DATASET Start Marker

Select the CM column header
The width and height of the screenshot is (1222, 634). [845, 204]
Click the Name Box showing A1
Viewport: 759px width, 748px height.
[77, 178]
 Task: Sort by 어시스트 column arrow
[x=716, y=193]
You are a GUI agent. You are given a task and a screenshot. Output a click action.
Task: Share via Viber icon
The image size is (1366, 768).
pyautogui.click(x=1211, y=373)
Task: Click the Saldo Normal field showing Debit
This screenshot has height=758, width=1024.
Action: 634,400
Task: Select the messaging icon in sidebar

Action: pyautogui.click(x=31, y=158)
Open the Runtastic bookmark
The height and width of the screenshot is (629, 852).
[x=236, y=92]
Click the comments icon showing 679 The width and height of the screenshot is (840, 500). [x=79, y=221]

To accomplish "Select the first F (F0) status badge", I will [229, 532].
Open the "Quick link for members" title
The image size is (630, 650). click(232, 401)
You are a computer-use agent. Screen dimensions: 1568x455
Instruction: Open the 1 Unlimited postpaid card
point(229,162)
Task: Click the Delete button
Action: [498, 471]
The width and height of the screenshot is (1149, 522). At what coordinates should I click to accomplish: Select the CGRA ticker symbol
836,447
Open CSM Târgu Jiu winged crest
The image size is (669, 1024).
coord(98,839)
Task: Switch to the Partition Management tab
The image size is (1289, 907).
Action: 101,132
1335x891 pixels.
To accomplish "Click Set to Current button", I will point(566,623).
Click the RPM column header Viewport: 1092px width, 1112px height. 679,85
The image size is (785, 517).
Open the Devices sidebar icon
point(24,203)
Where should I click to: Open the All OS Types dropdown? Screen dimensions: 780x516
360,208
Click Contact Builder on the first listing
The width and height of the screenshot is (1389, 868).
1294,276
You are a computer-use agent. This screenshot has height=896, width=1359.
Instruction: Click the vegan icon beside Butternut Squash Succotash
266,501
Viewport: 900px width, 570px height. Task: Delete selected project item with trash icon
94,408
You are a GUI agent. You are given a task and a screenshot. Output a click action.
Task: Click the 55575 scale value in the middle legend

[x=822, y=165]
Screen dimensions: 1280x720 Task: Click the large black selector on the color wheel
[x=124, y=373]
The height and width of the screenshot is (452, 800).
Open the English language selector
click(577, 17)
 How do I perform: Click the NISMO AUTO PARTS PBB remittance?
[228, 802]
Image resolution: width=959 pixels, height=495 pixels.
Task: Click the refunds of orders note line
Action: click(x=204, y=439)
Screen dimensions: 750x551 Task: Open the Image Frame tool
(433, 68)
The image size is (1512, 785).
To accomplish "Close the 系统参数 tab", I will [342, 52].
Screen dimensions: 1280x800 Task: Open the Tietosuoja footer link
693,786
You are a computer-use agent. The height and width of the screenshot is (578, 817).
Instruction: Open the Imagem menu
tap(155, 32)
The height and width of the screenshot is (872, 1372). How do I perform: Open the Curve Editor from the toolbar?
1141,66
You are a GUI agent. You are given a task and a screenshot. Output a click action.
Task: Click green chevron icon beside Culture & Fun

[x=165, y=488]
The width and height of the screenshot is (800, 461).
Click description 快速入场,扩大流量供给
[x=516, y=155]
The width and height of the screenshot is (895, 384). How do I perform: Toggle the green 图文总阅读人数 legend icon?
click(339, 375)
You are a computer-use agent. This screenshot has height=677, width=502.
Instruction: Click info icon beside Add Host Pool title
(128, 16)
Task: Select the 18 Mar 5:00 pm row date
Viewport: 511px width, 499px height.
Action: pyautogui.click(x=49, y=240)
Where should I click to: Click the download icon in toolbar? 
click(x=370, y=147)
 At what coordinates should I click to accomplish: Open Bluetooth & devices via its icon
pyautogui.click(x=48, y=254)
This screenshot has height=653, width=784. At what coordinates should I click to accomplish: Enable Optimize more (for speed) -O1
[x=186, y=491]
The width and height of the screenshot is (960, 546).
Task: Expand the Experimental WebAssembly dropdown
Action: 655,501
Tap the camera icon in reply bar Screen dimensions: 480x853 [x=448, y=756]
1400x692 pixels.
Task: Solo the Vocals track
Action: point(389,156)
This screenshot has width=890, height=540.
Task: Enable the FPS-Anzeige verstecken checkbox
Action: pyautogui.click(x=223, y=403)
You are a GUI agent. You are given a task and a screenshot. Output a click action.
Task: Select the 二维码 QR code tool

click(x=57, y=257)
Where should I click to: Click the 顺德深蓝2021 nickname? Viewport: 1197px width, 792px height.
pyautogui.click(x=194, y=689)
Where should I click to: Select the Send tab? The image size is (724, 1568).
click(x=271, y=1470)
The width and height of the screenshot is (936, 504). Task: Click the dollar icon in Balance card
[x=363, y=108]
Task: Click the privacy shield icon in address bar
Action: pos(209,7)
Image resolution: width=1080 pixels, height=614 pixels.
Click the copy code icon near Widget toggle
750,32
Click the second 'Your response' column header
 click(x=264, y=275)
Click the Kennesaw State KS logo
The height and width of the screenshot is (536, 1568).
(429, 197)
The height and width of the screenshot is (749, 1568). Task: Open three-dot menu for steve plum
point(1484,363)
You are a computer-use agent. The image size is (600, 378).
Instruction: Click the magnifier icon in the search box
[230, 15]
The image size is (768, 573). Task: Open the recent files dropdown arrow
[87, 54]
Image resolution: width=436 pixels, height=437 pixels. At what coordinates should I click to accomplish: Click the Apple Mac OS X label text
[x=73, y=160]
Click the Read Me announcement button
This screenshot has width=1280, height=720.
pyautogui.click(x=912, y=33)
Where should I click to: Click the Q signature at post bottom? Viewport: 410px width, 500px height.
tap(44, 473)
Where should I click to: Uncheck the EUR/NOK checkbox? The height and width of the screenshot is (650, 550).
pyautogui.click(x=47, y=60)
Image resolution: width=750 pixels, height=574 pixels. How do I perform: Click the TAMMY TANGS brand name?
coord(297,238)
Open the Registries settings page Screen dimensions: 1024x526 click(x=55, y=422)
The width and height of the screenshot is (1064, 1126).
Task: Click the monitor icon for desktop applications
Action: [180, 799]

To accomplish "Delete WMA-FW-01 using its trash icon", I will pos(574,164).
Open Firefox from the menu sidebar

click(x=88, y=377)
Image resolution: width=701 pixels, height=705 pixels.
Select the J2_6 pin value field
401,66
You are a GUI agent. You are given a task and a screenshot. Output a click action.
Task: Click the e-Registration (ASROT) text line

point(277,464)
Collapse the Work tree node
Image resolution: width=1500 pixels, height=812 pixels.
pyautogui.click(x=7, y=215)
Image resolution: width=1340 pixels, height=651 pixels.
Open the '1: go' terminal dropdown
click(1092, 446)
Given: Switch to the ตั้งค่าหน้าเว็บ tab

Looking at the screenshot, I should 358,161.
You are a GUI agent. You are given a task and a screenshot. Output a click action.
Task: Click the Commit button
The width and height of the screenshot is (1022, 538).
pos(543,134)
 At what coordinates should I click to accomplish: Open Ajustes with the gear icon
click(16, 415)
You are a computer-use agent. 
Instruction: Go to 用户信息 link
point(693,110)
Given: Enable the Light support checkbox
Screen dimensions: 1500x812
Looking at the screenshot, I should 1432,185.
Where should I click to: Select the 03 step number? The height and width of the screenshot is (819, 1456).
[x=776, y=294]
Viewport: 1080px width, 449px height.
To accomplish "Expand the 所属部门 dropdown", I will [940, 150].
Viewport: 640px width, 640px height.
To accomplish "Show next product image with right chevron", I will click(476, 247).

DATASET End Marker

[YOUR INSTRUCTIONS]
Using only the entries above, output the line with "Viewport: 511px width, 499px height.", the line with "You are a computer-use agent. The image", and all lines between them, exactly as they stand.

[RESULT]
Viewport: 511px width, 499px height.
Action: pyautogui.click(x=49, y=240)
Where should I click to: Click the download icon in toolbar? 
click(x=370, y=147)
 At what coordinates should I click to accomplish: Open Bluetooth & devices via its icon
pyautogui.click(x=48, y=254)
This screenshot has height=653, width=784. At what coordinates should I click to accomplish: Enable Optimize more (for speed) -O1
[x=186, y=491]
The width and height of the screenshot is (960, 546).
Task: Expand the Experimental WebAssembly dropdown
Action: 655,501
Tap the camera icon in reply bar Screen dimensions: 480x853 [x=448, y=756]
1400x692 pixels.
Task: Solo the Vocals track
Action: point(389,156)
This screenshot has width=890, height=540.
Task: Enable the FPS-Anzeige verstecken checkbox
Action: pyautogui.click(x=223, y=403)
You are a GUI agent. You are given a task and a screenshot. Output a click action.
Task: Select the 二维码 QR code tool

click(x=57, y=257)
Where should I click to: Click the 顺德深蓝2021 nickname? Viewport: 1197px width, 792px height.
pyautogui.click(x=194, y=689)
Where should I click to: Select the Send tab? The image size is (724, 1568).
click(x=271, y=1470)
The width and height of the screenshot is (936, 504). Task: Click the dollar icon in Balance card
[x=363, y=108]
Task: Click the privacy shield icon in address bar
Action: pos(209,7)
Image resolution: width=1080 pixels, height=614 pixels.
Click the copy code icon near Widget toggle
750,32
Click the second 'Your response' column header
 click(x=264, y=275)
Click the Kennesaw State KS logo
The height and width of the screenshot is (536, 1568).
(429, 197)
The height and width of the screenshot is (749, 1568). Task: Open three-dot menu for steve plum
point(1484,363)
You are a computer-use agent. The image size is (600, 378).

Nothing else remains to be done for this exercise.